**Passage for review:**
= Beginning of Section =

2/ The superficial diagnosis of the doxa
a) First statement of the doxa: our era is to be defined as a relativism of values
In order to understand our epoch, we need to start our analysis from a certain doxa, which is fashionable at the moment, particularly within the university sector. It is sometimes a promising idea to analyse our personal experience, even if it provides no basis for generalisation.
For my part, when I expressed the idea of the mere possibility of a science of values (not to mention its reality), the reaction has always been the same: a unanimous condemnation. An eminent professor told me that “In our time, it is meaningless to try to build a science of values”. The idea that there may exist some objective values, or that the problem of values may be solved, belonged, according to this teacher, to the time of Descartes. Such a project could only be undertaken in the 18th century. As a result, I was like a weed growing in a foreign soil.
Lastly, this reaction is very useful for our thought process and it illustrates a trend of our postmodern era. Can postmodernism be defined as the time which abandons the issue (if not the notion) of objective values? This goes without saying, according to some philosophers and sociologists, such as Mannheim: Today, there are too many points of view of equal value, each one revealing the relativity of the others, for us to adopt a unique position and consider it as invincible and absolute
1.
In a collective work called The Future of Values, some thinkers analysed the axiological profile of our time and have found, as a fact, that there is no foundation of values:
The idea of a historical and cultural relativity, as well as the demystifying analysis, which proceeds to reduce values to simple ideologies hiding mechanisms of power, have shaken our philosophical, religious and artistic faith in the absolute truth, goodness and beauty.
2.
The great crisis of values that has marked the two previous centuries has caused great uncertainty. Does the lack of eternal values in an immutable sky, or received from an undoubted revelation, lead us to a twilight of values?
What awaits us is not the discovery of this foundation but something else: In a world characterised by the meeting of nations, are we to expect a clash of cultures, and irreconcilable antagonisms between opposite values? Or shall we observe an innovative and surprising hybridisation between the different systems of values, which are currently foreign to one another?

= End of Section =

**Extracted entries:**
= Beginning of Section =

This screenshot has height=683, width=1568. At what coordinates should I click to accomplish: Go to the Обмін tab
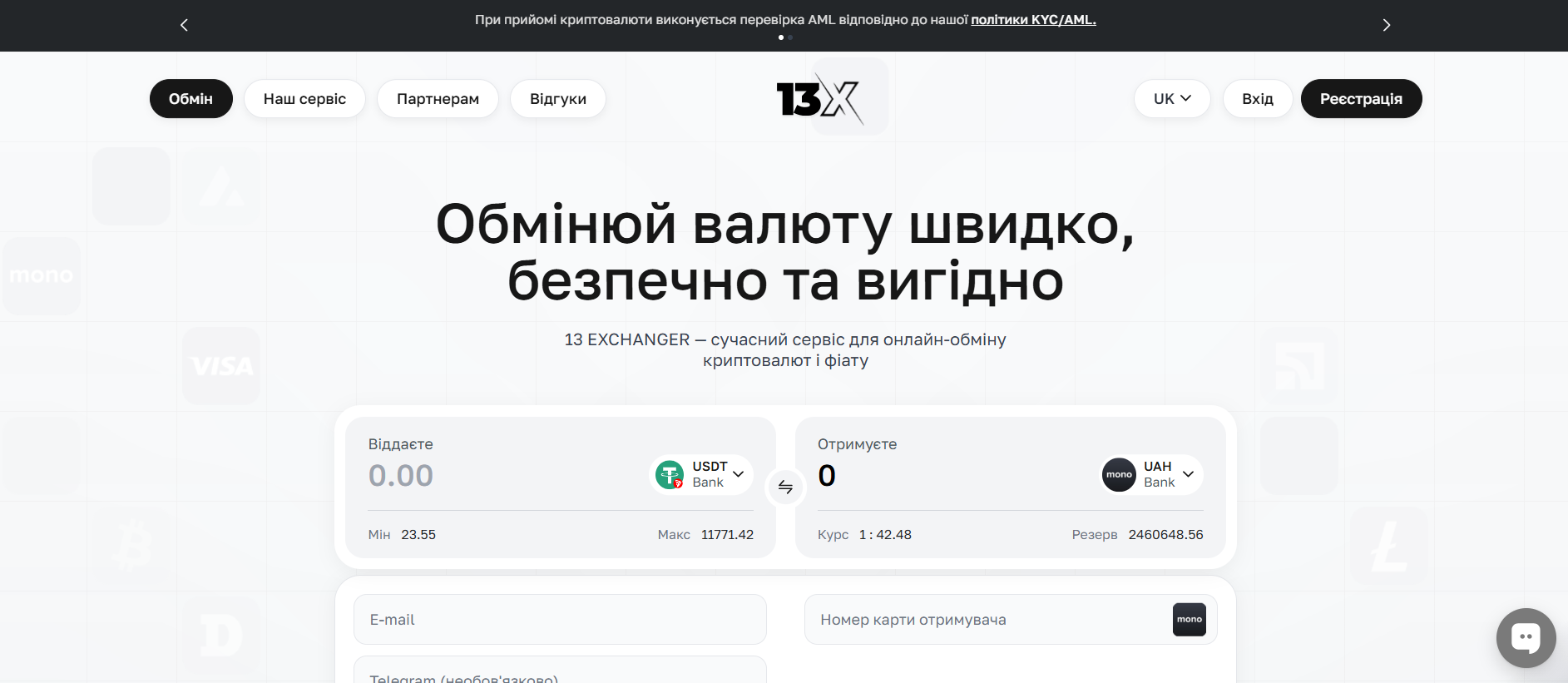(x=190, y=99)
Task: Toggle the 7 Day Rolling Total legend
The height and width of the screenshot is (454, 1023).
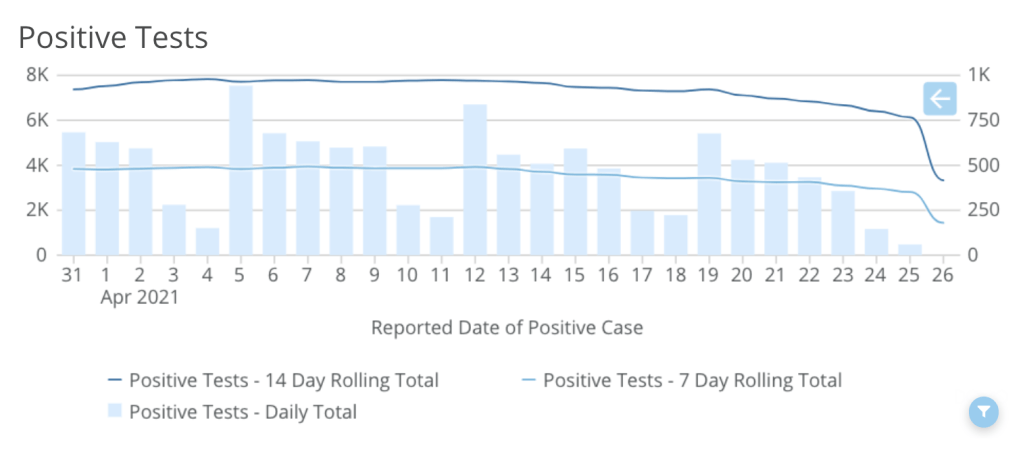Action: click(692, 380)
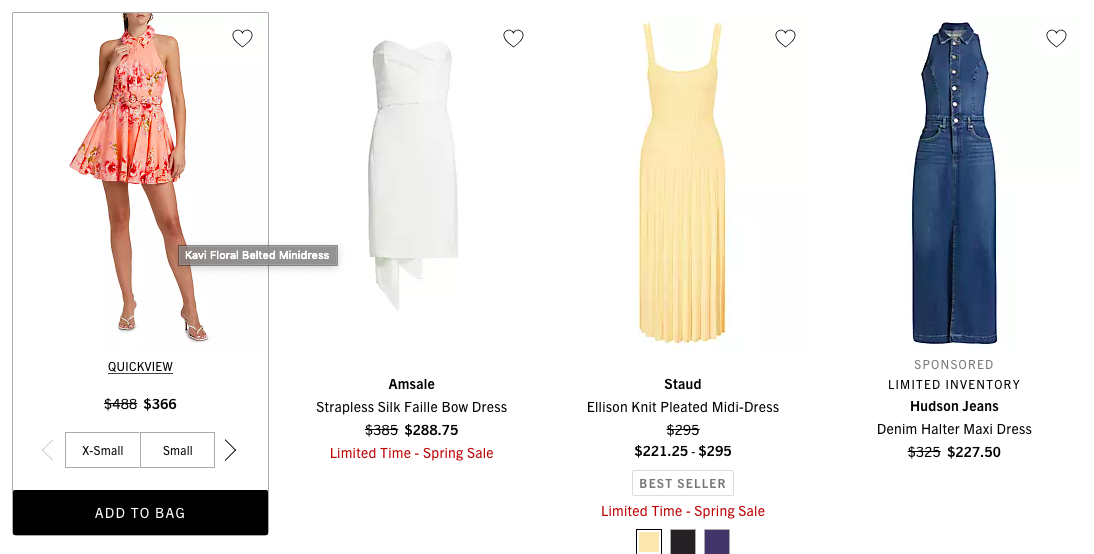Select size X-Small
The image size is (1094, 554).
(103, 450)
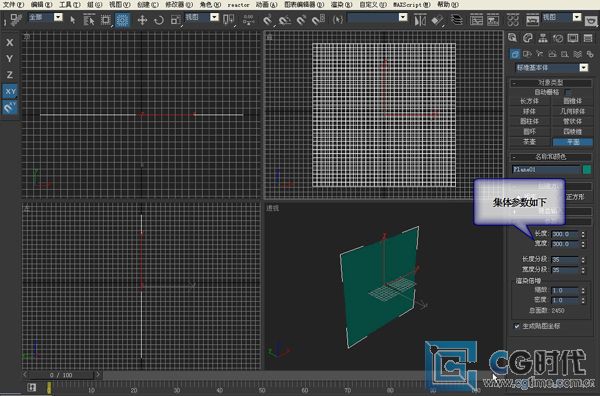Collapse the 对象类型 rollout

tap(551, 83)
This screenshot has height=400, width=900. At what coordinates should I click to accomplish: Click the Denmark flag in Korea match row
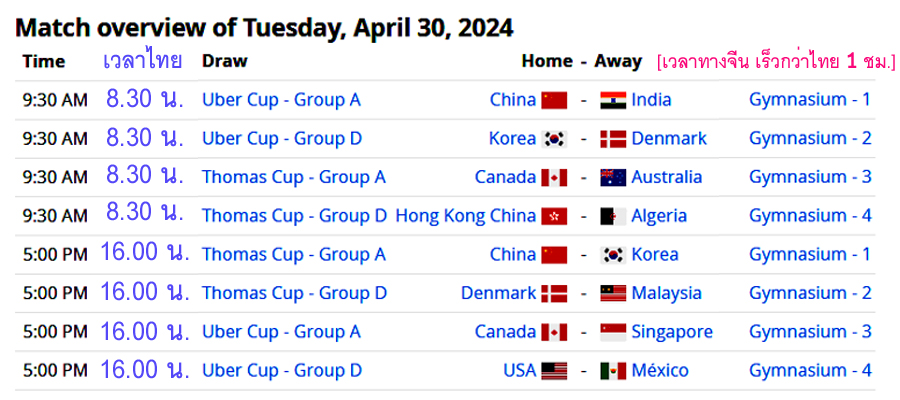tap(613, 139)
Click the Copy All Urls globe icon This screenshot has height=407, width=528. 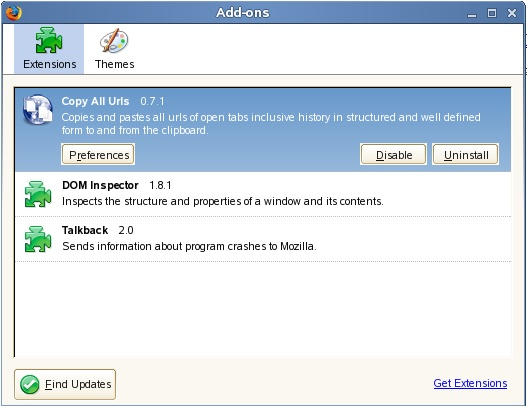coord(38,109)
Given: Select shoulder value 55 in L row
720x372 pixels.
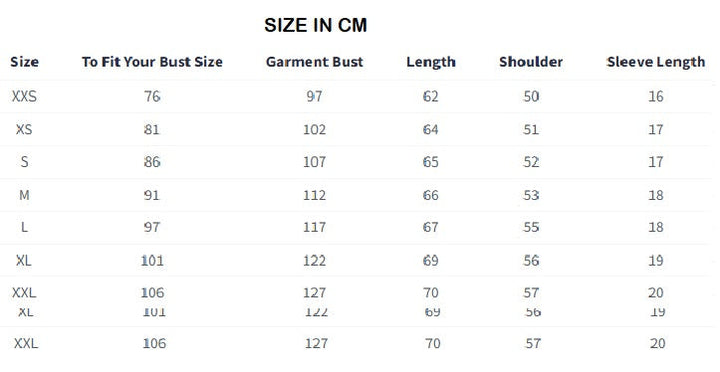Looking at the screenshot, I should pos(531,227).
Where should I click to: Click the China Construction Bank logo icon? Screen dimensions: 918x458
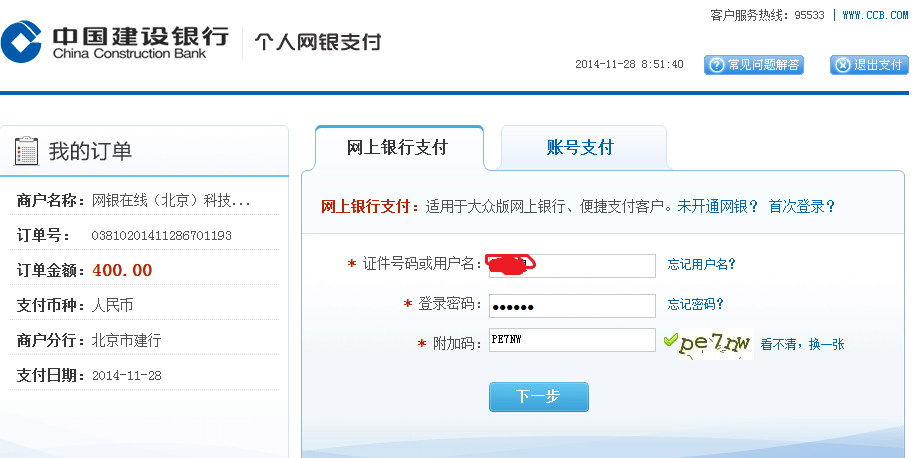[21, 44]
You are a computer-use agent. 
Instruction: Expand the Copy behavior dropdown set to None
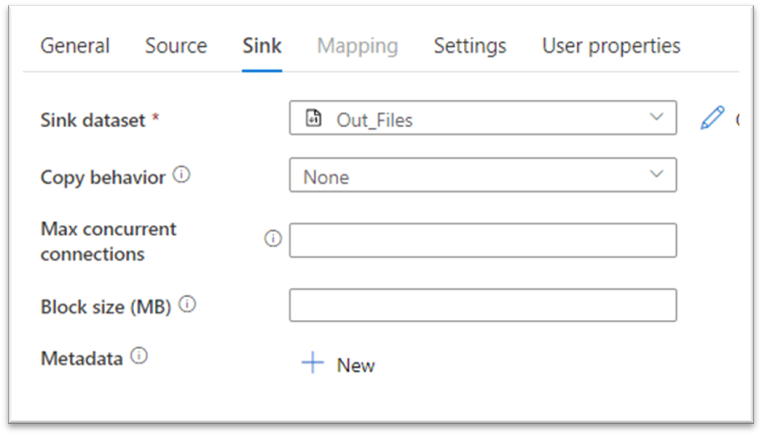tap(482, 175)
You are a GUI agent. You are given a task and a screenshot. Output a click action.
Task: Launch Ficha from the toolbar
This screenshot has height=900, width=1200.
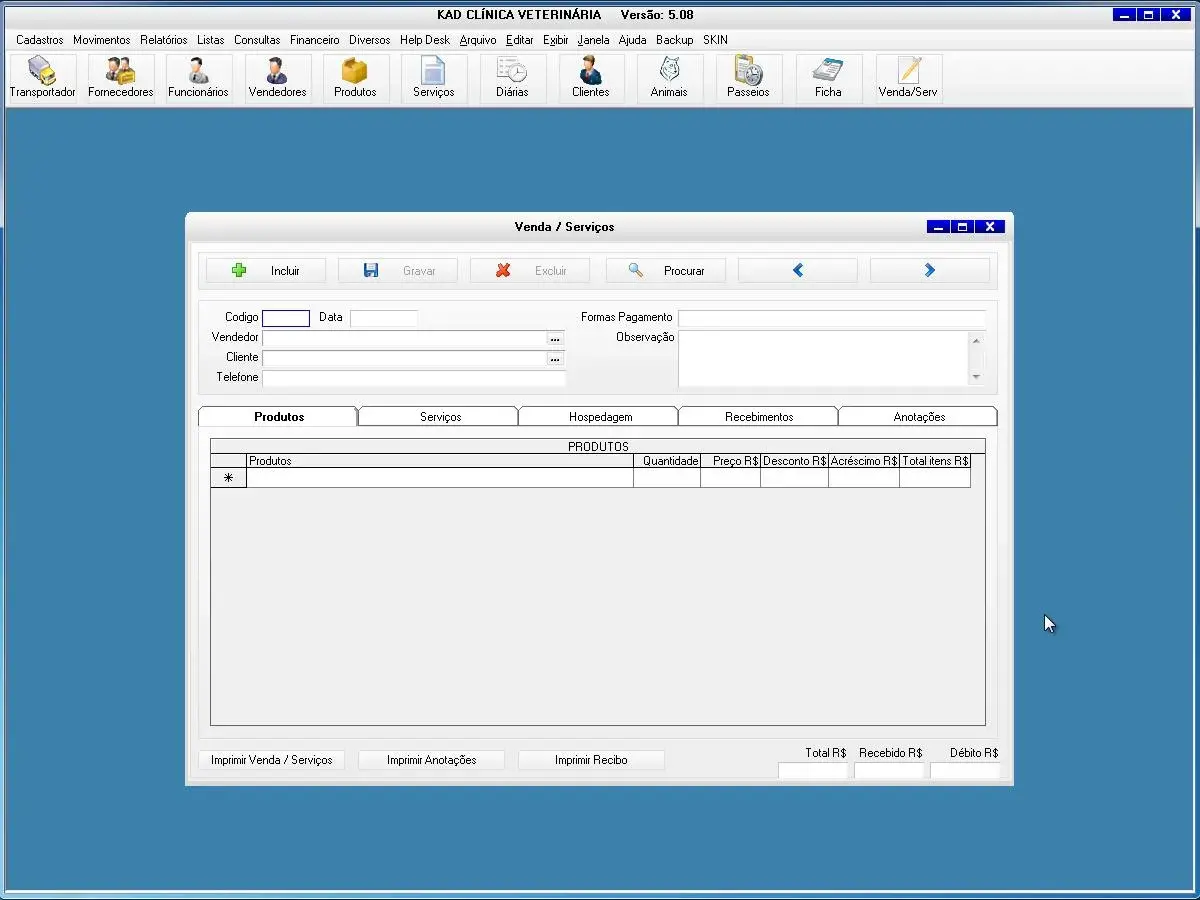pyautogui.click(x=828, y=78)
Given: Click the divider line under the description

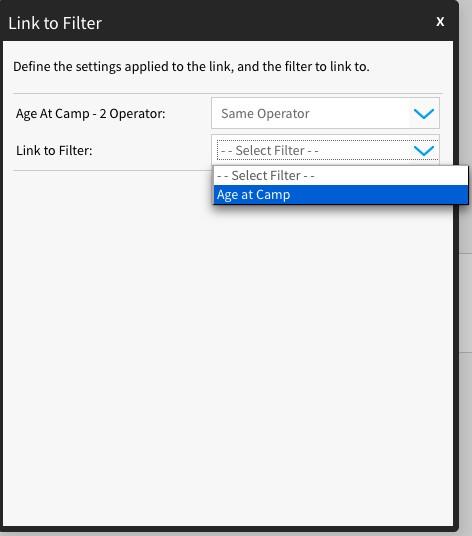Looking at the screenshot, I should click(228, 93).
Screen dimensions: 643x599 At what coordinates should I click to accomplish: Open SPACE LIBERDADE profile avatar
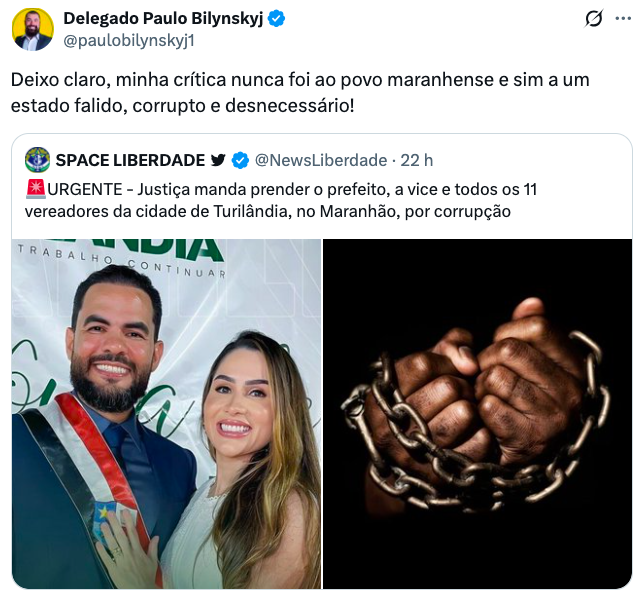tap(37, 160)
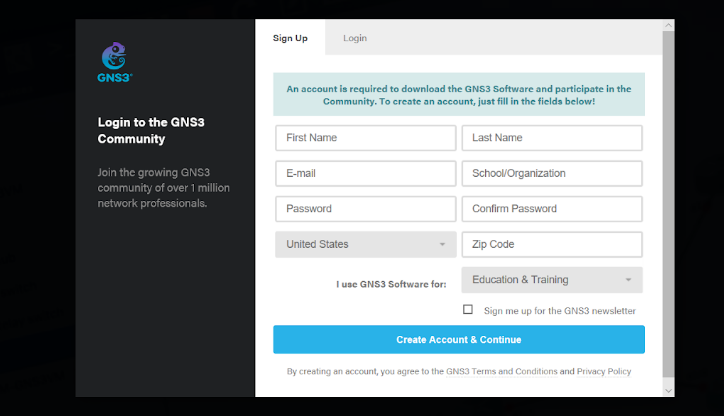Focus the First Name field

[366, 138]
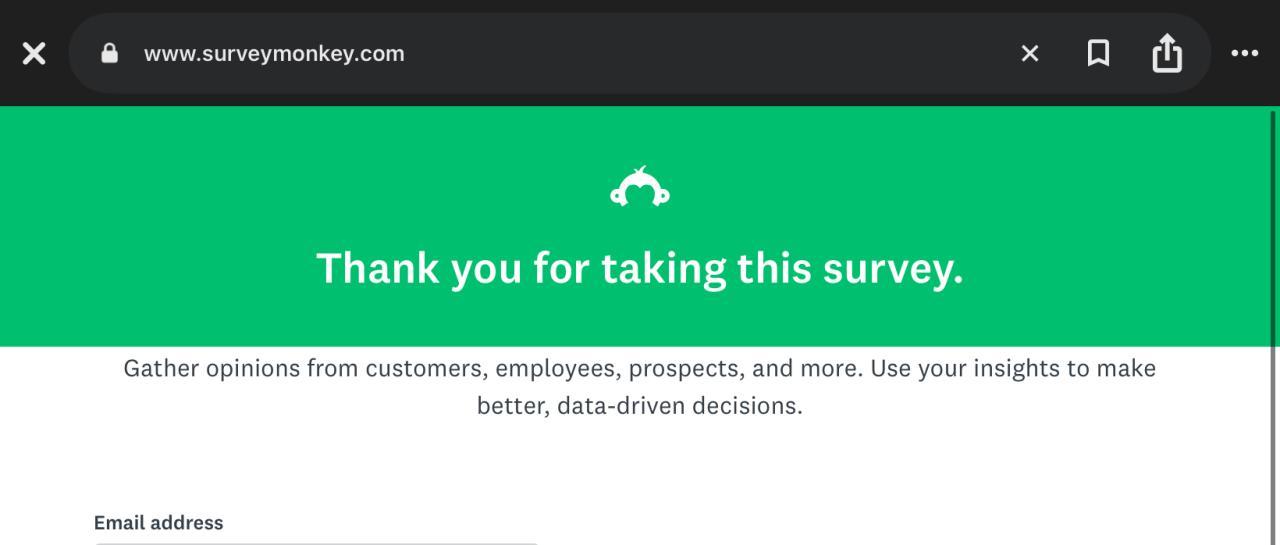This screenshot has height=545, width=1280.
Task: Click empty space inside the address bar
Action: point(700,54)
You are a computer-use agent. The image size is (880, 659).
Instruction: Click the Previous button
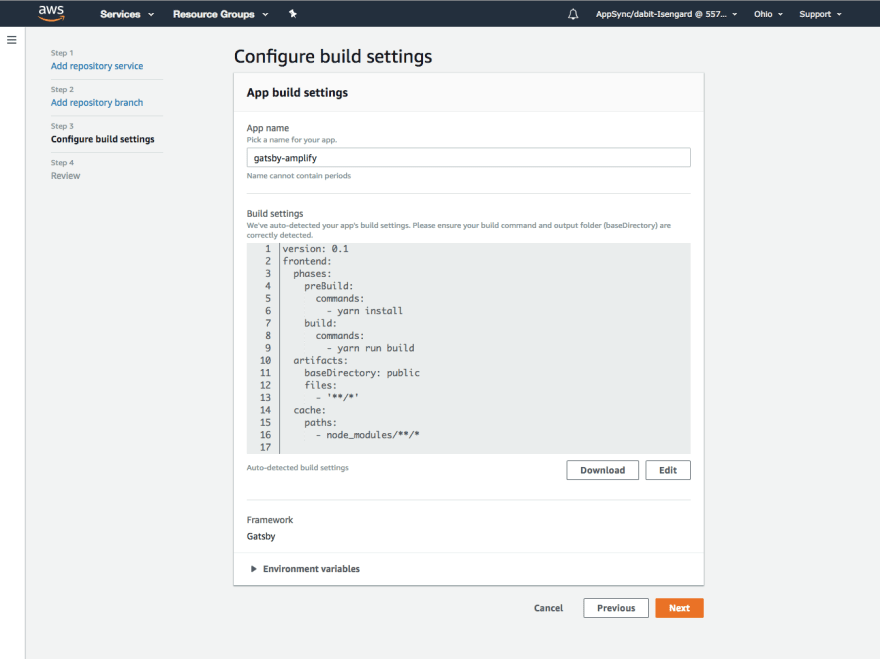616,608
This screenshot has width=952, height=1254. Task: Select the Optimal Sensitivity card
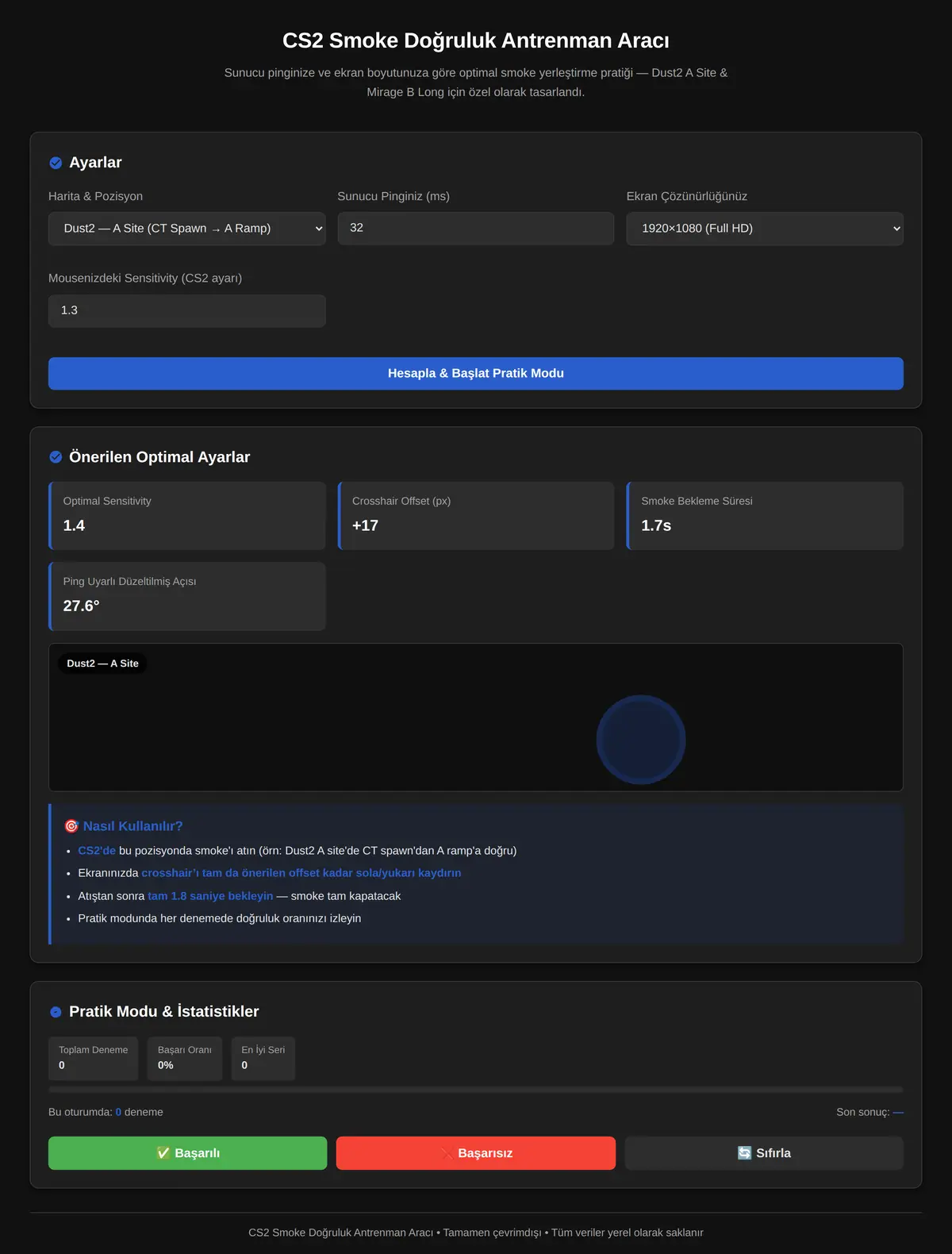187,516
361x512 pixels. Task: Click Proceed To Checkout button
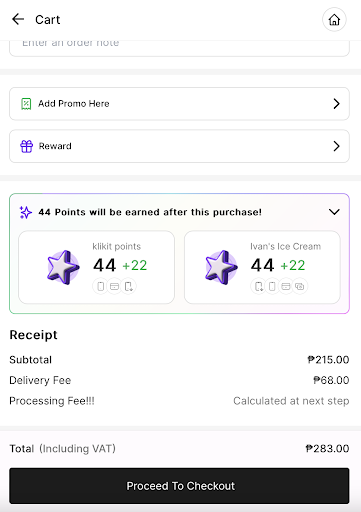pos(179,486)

= End of Section =

**Tasks for this exercise:**
• 1. In the passage on the relativism of values, condense the paragraph beginning "For my part, when I expressed" into a short bulleted list that keeps its main facts.
• 2. Answer these questions from the passage on the relativism of values:
(a) In which sector is the doxa described as particularly fashionable?
(b) Which thinker is named as holding that there are too many points of view of equal value to adopt a unique position?
(c) What is the title of the collective work in which some thinkers analyzed the axiological profile of our time?
The records are not needed for this work.

**Responses:**
• 1.
- Whenever the author suggested that a science of values was even possible, the reaction was unanimous condemnation.
- An eminent professor said that in our time it is meaningless to try to build a science of values.
- According to this professor, the idea of objective values, or of solving the problem of values, belonged to the time of Descartes, and such a project could only be undertaken in the 18th century.
- The author felt like a weed growing in foreign soil.

• 2.
(a) The university sector.
(b) Mannheim.
(c) The Future of Values.